The drive through Big Sur was unbelievably scenic, alternating between tall redwoods and gorgeous ocean views. We never realized how small the town of Big Sur actually is, though. We reached our B&B in Pacific Grove just in time for dinner at a great little pizza place called Gianni's. We have two nights here, so we settled in for the night an are planning to get up early tomorrow. Buenas noches!

"Last" Romantic Getaway - Day One


With our first baby due in early March 2009, we decided we should seize the opportunity to take a romantic vacation for what may be the last time, according to many parents we know. Today was our first day and mostly consisted of a drive from Huntington Beach to San Luis Obispo. We took coast route along Highway 1 from Santa Monica to Oxnard, where we picked up the Highway 101 to SLO.

We had to stop at least every hour due to "pregnancy related requirements" but it made the drive seem more leisurely and relaxing. We snapped pictures at a few nice vistas on the coast, hit a small farm stand south of Pepperdine University, and got some nice shots from the moving car in the central coast valleys.

When we arrived at the San Luis Creek Lodge, we were excited to find that the room was just as beautiful as it looked on the website. We stayed in the "Londonderry" building, which is done in a British theme, with medieval wall hangings, a lovely wood and leather headboard on the ornate four-post king-size bed. The beautiful tiled bathroom has a Jacuzzi tub for two. More on that in a bit.

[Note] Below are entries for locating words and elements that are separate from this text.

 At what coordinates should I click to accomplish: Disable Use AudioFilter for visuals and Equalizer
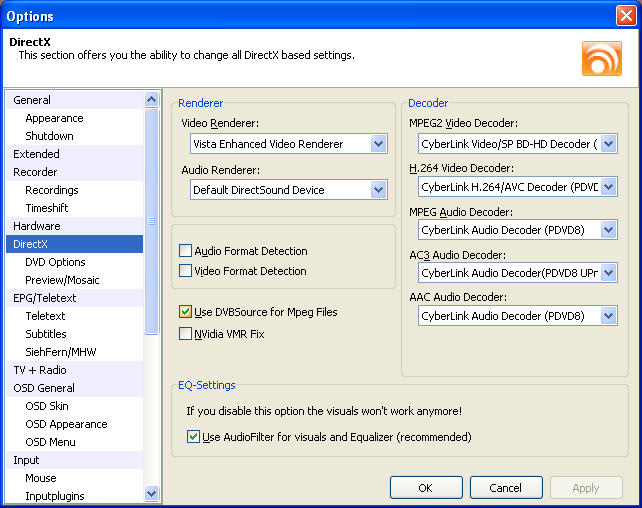pyautogui.click(x=193, y=437)
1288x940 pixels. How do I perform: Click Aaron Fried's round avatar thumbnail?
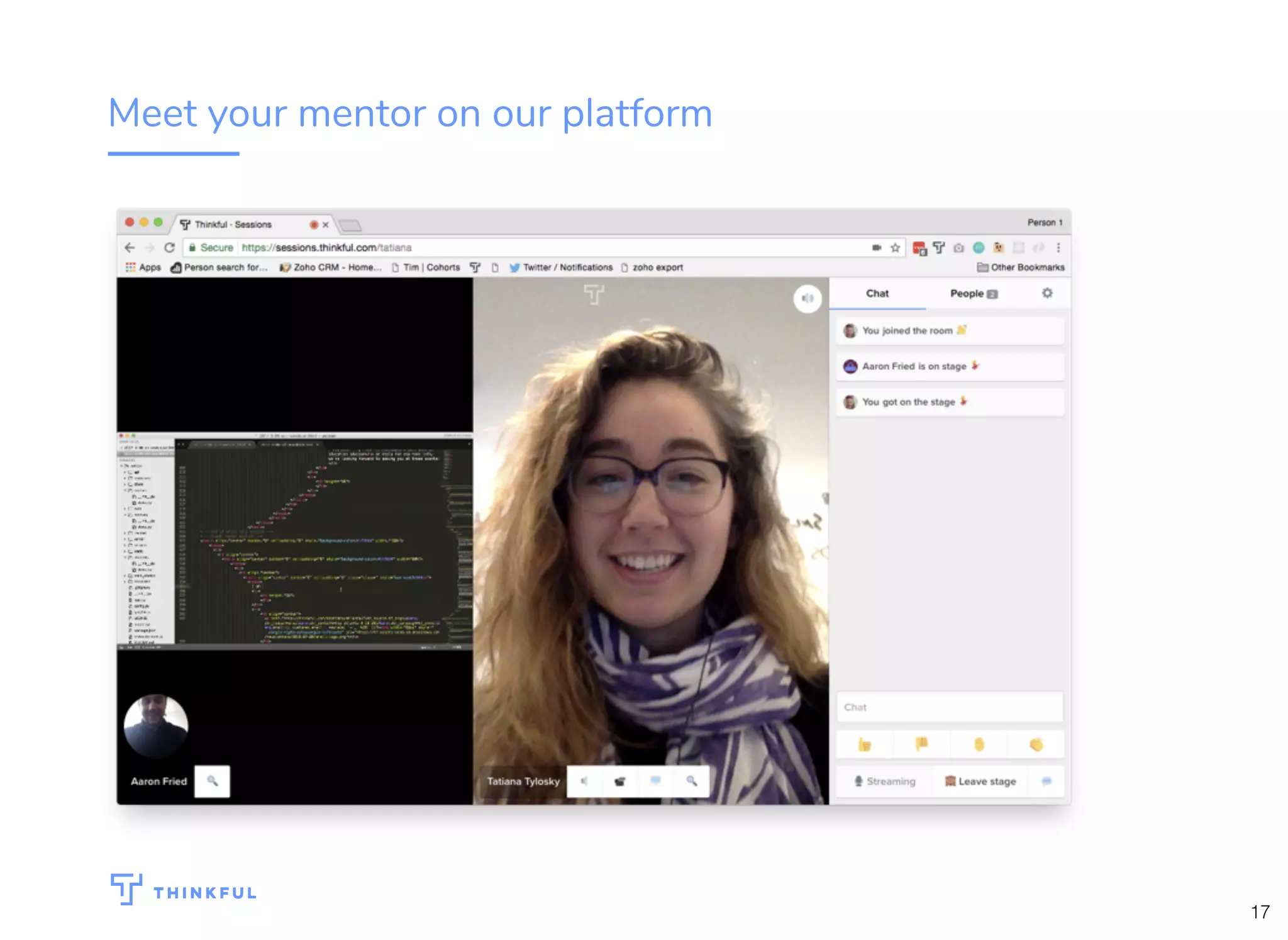click(156, 725)
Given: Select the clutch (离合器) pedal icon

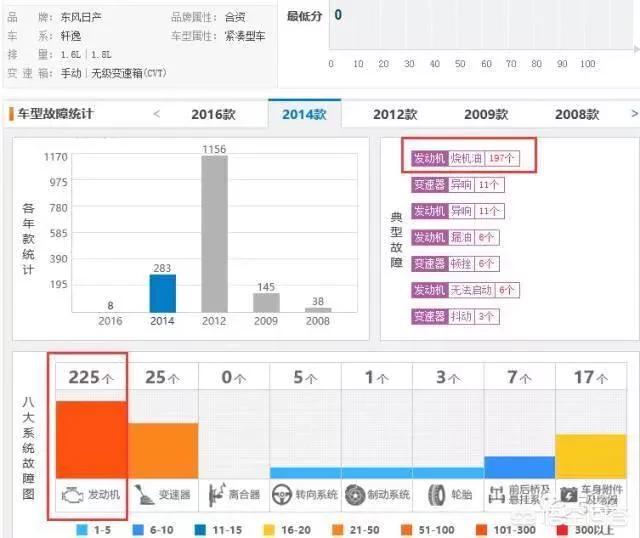Looking at the screenshot, I should pyautogui.click(x=216, y=495).
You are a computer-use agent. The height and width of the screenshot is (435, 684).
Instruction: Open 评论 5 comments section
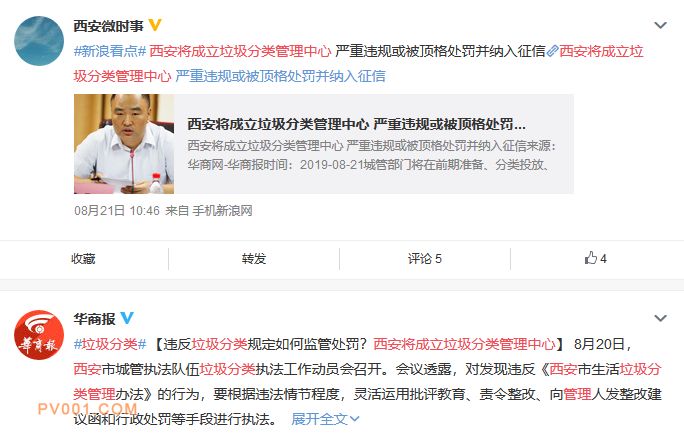point(425,259)
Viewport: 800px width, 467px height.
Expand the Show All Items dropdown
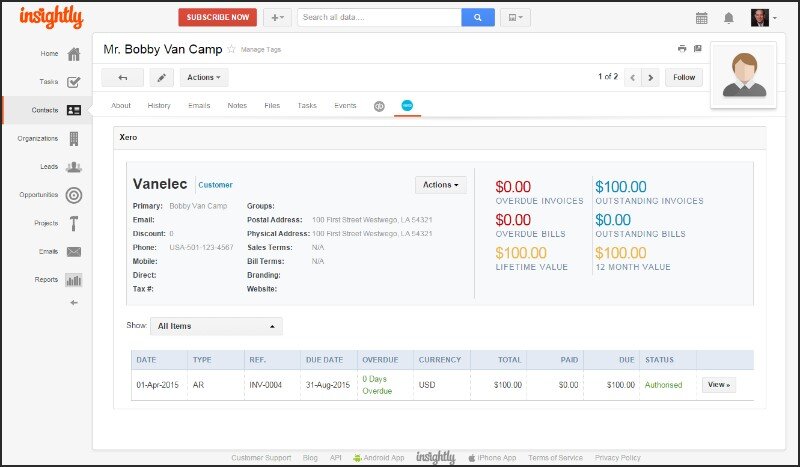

San Luis Obispo is a lovely little town, with lots of flowers and cute little houses. We walked into downtown to pick up some bubble bath and enjoyed an Italian dinner outdoors at Guiseppe's. We took the trolley back as the town is quite hilly. When we returned, Shannon drew a bath without realizing the effect the jets would have on the aforementioned bubble bath. When we turned on the jets, the bubbles rose so high they almost drowned the candles around the edge of the tub! The romance was still there, but accompanied by plenty of laughter and giggling.